The solution was to form the Paranormal Research Organization, a guild of sorts that includes a variety of experienced and knowledgeable parapsychologists, paranormal investigators, counselors, and experts in other fields. The focus would be on those who have an interest in understanding what the phenomena and experiences are and what they represent to both human experience and the physical world, and who also conduct themselves in a professional and ethical manner.
[Note: psychic experiences and phenomena include apparitions, hauntings and poltergeists, otherwise called "ghosts"]
Who will be invited to join the Paranormal Research Organization?
Individuals who have displayed knowledge of parapsychological field investigation and research methods, who have shown they have concern both for separating the normal from the paranormal and an overriding concern for the clients in actual cases, and who understand the real differences between claiming one has evidence and claiming one has proof. Members of professional parapsychological and related organizations and laboratories with an interest in field research and investigation will also be invited. Some may have been considered "amateurs" in the past, but because of their knowledge, background, experience and professional attitude and conduct, they will be invited to join.
Eventually, the organization will likely take applications to and conduct interviews for membership that will allow an assessment of the knowledge, skill and experience base of an applicant, his or her intentions and motivations for conducting field research and investigation, and his or her willingness to abide by the code of professional ethics and conduct that is drawn up.
Currently, there are members of the organization in a number of states around the U.S., with interested field researchers and investigators expressing interest in being part of the group in several countries around the world. U.S. members of the organization currently have a number of contacts throughout the world.
The purposes and goals of the Paranormal Research Organization (P.R.O.) will be:
· To create a network of knowledgeable and ethical field researchers and investigators who conduct field research and investigation of psychic and so-called "paranormal" phenomena and experiences. This network will be one that the average person can contact easily for help in assessing any perceived paranormal/psychic experience or phenomenon occurring in their home or place of business. The network will also be one that the Media can feel confident can provide credible, knowledgeable and fair-minded experts.
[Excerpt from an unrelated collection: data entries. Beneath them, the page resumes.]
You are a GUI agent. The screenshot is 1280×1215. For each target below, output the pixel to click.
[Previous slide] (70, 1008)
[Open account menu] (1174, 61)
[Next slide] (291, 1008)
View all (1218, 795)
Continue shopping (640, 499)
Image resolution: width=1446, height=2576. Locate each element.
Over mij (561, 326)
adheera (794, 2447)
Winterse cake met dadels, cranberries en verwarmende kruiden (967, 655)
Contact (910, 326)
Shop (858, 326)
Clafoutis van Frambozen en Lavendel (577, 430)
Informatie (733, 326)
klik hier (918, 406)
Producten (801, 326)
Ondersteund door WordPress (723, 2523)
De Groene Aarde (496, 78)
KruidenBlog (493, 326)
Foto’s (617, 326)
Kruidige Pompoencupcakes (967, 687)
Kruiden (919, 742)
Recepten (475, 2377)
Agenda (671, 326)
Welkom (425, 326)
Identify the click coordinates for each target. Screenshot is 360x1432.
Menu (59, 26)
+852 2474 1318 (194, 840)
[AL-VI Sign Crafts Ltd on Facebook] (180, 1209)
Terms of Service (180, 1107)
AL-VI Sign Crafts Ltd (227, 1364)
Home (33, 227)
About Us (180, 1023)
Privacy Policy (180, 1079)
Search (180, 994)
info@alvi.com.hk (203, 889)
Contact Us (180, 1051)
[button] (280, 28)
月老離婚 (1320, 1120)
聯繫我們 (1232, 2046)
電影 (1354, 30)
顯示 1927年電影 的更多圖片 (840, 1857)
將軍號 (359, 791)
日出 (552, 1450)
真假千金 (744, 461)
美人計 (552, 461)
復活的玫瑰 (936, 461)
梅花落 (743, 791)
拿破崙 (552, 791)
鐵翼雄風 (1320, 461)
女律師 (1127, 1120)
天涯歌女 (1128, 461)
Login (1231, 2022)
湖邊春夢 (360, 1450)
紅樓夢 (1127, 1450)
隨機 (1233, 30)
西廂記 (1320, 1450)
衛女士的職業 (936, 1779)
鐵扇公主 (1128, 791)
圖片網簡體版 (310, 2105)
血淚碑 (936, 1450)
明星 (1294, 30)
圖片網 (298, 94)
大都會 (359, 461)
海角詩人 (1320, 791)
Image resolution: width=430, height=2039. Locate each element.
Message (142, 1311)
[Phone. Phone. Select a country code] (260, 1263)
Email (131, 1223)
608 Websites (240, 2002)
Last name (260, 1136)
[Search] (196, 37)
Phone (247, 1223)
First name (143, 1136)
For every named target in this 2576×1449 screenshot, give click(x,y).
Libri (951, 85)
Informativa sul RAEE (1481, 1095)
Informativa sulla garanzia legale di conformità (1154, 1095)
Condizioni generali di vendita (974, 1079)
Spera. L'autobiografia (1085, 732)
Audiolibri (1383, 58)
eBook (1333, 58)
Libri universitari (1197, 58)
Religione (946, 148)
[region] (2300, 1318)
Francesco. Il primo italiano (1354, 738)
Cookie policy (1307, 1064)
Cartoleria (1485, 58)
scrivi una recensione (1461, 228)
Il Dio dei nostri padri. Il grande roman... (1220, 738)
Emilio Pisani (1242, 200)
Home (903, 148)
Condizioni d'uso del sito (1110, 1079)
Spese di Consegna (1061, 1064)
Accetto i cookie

· To create Ethical Guidelines for field researchers and investigators, covering how they conduct their work and how they deal with "clients" (people with the experiences)
· To create Guidelines for Working with the Media
· To create Guidelines for Working with and Mentoring those interested in learning how to conduct appropriate field research and investigations. Provide mentoring/internship situations and eventual educational programs.
· To create a World-Wide Referral Network of field researchers, investigators, counselors, scientists, and even skeptics who may not be part of P.R.O. but are in fact seriously interested in the solving the mysteries paranormal experiences present
· To create a Website that will provide the following:
1) An online forum for serious researchers and investigators, to include both members of P.R.O. and those seriously interested in the phenomena and experiences, to share their data from investigations and field research
2) A resource for hobbyists and enthusiasts that allows them to learn from the collective experience of the members of P.R.O., and provides an opportunity for them to ask questions/receive answers and advice from the professionals
3) A resource for the general public where they can gain access to good information on parapsychology, psychic experiences and even read case reports of the P.R.O. members (and other researchers and professionals contributing to the site). Furthermore, it gives them a way to ask questions and receive answers and advice from many of the experts in the field. The website will also include a listing of the P.R.O. members and their contacts, and the P.R.O. referrals to other professionals who may be of assistance in various situations.
4) A site for the Media, where journalists, reporters, TV and radio producers, hosts and personalities, and even writers can go for reliable information and resources.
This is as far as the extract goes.